Selon le communiqué, l’interdiction vise « les débits de boisson, maquis, boîtes de nuit et restaurants », où l’usage de la chicha continue d’être observé malgré les textes en vigueur. Le préfet invite les promoteurs et gérants d’établissements concernés à se conformer sans délai aux dispositions légales afin d’éviter des sanctions administratives et pénales prévues par la réglementation.
Dossou Laurent ZOMAÏ, puisque c'est de lui qu'il s'agit, met en avant les risques sanitaires liés à la consommation collective de chicha.
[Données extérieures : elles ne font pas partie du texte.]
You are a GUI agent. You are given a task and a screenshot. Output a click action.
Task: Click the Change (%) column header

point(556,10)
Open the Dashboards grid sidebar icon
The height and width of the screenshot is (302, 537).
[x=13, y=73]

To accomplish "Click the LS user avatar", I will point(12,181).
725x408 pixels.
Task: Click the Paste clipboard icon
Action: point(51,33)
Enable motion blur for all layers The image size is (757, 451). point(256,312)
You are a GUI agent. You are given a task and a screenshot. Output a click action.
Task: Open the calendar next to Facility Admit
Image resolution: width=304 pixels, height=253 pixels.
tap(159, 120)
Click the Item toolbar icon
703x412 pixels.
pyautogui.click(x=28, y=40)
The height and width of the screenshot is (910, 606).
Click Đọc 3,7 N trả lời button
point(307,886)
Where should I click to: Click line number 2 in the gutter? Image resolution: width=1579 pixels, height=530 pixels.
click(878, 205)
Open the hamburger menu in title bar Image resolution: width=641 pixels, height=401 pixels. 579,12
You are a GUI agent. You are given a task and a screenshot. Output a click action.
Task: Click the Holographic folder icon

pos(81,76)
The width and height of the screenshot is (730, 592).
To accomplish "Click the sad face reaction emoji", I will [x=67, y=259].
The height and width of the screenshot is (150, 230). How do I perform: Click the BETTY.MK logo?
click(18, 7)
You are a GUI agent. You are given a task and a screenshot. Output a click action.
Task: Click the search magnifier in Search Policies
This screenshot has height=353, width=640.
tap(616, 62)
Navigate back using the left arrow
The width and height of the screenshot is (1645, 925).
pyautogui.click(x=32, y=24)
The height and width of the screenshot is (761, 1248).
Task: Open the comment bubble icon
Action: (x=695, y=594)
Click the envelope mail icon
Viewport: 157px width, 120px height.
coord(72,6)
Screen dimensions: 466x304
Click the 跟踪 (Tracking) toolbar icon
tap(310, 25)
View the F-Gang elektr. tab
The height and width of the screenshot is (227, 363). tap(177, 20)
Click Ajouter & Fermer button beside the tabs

Il alerte sur la survenue possible de maladies respiratoires et cardiovasculaires, l’augmentation du risque de certains cancers, ainsi que la transmission d’infections telles que la tuberculose et les hépatites. Le communiqué souligne aussi le pouvoir addictif de la nicotine contenu dans le tabac à chicha et ses conséquences préoccupantes pour la jeunesse.
Le préfet appelle en outre à une mobilisation citoyenne : il demande aux populations de signaler les manquements et invite les responsables d’établissements à faire preuve de responsabilité en supprimant immédiatement la pratique sur leurs sites. Des opérations de contrôle et des sanctions seront engagées en cas de non-respect, précise l’autorité préfectorale.
Cette instruction de l'autorité préfectorale s'inscrit ainsi dans la dynamique du respect de l’ordre public et protection de la santé collective sur son territoire de compétences.